Excerpt to read
┄┄┄┄┄┄┄┄┄┄┄┄┄┄┄┄┄┄┄┄

[RFC] Switching from json + ujson to orjson JSON serialization and de-serialization library

StackStorm / community

Async conversation about ideas, planning, roadmap, issues, RFCs, etc around StackStorm

https://stackstorm.com/

Apache License 2.0

8 stars 3 forks source link

[RFC] Switching from json + ujson to orjson JSON serialization and de-serialization library #65

Closed Kami closed 3 years ago

Kami commented 3 years ago

Right now StackStorm code utilizes native json library for json serialization / deserialization and also ujson for fast_deepcopy function.

Now that we don't support Python 2 anymore, we should evaluate using orjson - https://github.com/ijl/orjson. Based on micro benchmarks in another project it offers substantial improvements, even over ujson.

In the past there were some issues with compatibility with native json library, but I believe most of them have been resolved.

Having said that, we should still do research specifically for this project (update the code, verify everything works + micro benchmarks).

TODO

[ ] Write some micro benchmarks for our typical data sets (also add some large executions for use with fast_deepcopy)
[ ] Test implement it in StackStorm/st2 and ensure all tests pass
[ ] Add feature flag for disabling this functionality and falling back to standard json library

Kami commented 3 years ago

While quickly looking at it and trying to get tests to pass with orjson I noticed some issues with unnecessary (and in case of large requests, slower) bytes -> unicode -> bytes conversions.

┄┄┄┄┄┄┄┄┄┄┄┄┄┄┄┄┄┄┄┄

Material provided
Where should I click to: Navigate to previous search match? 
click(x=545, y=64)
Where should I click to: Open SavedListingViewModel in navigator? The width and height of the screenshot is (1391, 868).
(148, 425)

┄┄┄┄┄┄┄┄┄┄┄┄┄┄┄┄┄┄┄┄

Your tasks
- 1) Translate this sentence from the orjson proposal into Spanish: "In the past there were some issues with compatibility with native json library, but I believe most of them have been resolved."
- 2) Reproduce a passage of the orjson proposal word for word. Begin at the words "[ ] Write some" and stop after "-> bytes conversions.".

Written answers
- 1) En el pasado hubo algunos problemas de compatibilidad con la biblioteca json nativa, pero creo que la mayoría de ellos se han resuelto.

- 2)
[ ] Write some micro benchmarks for our typical data sets (also add some large executions for use with fast_deepcopy)
[ ] Test implement it in StackStorm/st2 and ensure all tests pass
[ ] Add feature flag for disabling this functionality and falling back to standard json library

Kami commented 3 years ago

While quickly looking at it and trying to get tests to pass with orjson I noticed some issues with unnecessary (and in case of large requests, slower) bytes -> unicode -> bytes conversions.